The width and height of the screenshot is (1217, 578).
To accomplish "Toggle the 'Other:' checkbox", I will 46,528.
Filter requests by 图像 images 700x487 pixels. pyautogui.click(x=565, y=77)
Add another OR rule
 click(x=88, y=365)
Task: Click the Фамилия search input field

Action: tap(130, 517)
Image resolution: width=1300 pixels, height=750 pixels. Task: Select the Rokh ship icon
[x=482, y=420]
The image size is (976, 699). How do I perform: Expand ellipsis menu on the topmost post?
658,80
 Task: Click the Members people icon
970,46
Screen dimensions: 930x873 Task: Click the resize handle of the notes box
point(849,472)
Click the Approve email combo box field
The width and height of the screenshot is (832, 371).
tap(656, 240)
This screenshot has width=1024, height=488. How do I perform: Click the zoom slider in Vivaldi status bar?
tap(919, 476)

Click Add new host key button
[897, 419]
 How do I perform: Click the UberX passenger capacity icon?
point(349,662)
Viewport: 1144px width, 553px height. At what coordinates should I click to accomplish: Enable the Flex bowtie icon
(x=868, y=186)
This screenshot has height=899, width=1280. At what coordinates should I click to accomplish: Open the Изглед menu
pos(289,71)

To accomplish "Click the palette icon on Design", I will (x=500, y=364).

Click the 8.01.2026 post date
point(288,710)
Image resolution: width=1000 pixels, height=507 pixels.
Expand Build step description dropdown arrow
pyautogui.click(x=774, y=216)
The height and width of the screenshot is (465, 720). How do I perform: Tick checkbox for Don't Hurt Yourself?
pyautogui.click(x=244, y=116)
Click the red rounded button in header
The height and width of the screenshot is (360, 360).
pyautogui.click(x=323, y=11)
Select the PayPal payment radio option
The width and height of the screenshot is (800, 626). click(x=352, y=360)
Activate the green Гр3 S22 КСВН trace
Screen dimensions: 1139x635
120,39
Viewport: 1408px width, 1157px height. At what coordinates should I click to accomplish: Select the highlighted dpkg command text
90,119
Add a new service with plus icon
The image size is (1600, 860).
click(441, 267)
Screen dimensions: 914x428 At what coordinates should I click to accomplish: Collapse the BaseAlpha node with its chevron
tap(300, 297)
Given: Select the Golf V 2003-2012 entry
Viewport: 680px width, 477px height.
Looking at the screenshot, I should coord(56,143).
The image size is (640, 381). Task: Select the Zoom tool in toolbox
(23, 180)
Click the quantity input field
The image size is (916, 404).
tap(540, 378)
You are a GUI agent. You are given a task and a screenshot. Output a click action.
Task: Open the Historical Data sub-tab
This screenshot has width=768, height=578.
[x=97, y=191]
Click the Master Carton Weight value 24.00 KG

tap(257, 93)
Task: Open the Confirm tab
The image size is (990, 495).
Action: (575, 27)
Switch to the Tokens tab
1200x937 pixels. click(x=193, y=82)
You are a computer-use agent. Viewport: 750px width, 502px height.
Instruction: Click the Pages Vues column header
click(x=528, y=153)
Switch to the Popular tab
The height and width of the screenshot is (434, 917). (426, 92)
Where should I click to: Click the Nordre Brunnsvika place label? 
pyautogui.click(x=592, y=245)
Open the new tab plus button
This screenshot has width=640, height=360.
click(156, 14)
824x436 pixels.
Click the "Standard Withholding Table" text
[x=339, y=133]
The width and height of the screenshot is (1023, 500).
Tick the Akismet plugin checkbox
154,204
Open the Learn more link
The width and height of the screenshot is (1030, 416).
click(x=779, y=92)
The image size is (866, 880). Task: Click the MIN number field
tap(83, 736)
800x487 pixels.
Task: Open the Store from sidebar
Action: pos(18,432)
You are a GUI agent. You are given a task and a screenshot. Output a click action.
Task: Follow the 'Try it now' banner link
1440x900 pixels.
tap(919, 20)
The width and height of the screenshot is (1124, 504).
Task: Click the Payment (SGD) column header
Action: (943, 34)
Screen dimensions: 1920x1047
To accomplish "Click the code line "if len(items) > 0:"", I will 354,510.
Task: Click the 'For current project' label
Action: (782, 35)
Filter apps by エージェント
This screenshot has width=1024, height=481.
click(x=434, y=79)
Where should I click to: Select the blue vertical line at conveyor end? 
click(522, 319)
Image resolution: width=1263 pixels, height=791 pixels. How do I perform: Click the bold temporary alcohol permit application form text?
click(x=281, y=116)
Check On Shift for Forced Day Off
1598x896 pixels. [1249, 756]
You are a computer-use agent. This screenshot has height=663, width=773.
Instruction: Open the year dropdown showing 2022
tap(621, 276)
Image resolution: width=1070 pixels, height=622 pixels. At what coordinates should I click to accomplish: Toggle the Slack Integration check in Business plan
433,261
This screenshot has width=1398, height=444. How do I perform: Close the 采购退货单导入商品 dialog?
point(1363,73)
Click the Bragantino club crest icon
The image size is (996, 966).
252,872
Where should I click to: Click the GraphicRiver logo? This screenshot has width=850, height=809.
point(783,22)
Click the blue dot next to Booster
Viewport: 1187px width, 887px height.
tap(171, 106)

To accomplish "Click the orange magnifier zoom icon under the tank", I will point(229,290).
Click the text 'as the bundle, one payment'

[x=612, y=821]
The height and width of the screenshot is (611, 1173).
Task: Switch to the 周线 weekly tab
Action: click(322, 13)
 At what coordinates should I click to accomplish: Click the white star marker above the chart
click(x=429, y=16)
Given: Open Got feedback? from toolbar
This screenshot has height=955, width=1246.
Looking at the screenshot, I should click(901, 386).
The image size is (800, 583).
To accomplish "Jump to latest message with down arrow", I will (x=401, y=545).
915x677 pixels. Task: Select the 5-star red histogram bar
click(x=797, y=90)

::::

■ Directions for this task
Whenever a line above includes the string "Filter", copy it.

■ Solved problem
Filter requests by 图像 images 700x487 pixels. pyautogui.click(x=565, y=77)
Filter apps by エージェント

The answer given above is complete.